Hebräer 12,12-18

Hebräer 12,12-18

2. So n. Epiphanias | 14.01.2024 | Hebr 12,12-18 | Martina Janßen |

I. Ich öffne den Brief, gespannt und voller Erwartung. Stärkt die müden Hände und die wankenden Knie und tut sichere Schritte mit euren Füßen, jagt dem Frieden nach mit jedermann und der Heiligung. Ich lese und bin begeistert.
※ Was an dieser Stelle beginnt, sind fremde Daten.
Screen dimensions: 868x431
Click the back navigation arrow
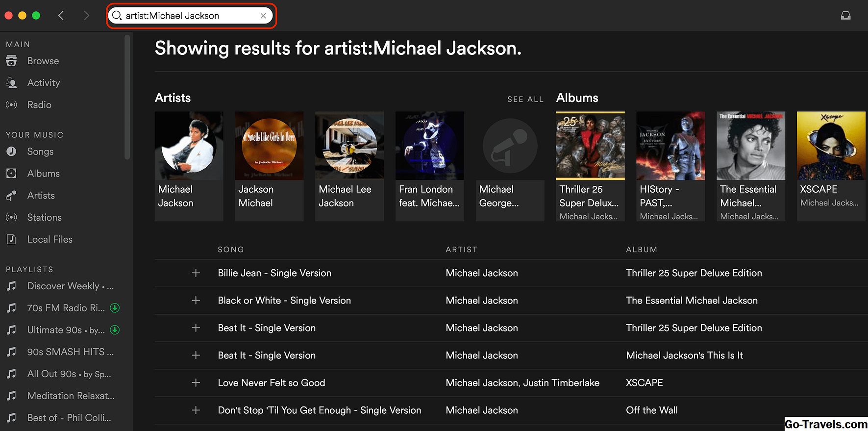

Diese Worte treffen mich, als seien sie für mich hier und heute geschrieben; sie treffen mitten in mein Herz, das hungert und dürstet nach Frieden und Sicherheit in einer Welt, in der so vieles in Chaos und Dunkelheit versinkt, und ich taumle mittendrin, mürbe und müde geworden durch all das Erstarken von Hass und Gewalt auf den Straßen, in den Kriegen, in den Köpfen, von all dem Schwanken und Schwächeln der Demokratien, den Schritten nach rechts und den Tritten nach allem, was anders ist. Wie sehr wünsche ich mir Frieden und die Kraft, „nicht müde [zu] werden, sondern dem Wunder leise wie einem Vogel die Hand hin[zu]halten“ (Hilde Domin). Die müden Hände stärken und dem Frieden nachjagen. Ich lese und sage von ganzem Herzen „Ja“ dazu, das sind Worte wie Balsam für meine Seele, süß und sehnsuchtsvoll – und doch: Ein bitterer Beigeschmack stellt sich ein, erst zwischen den Zeilen, dann schwarz auf weiß, erst unklar, verschwommen, stellt sich immer schärfer, unübersehbar fällt es mir dann wie Schuppen von den Augen: Da ist eine Bombe in der Torte.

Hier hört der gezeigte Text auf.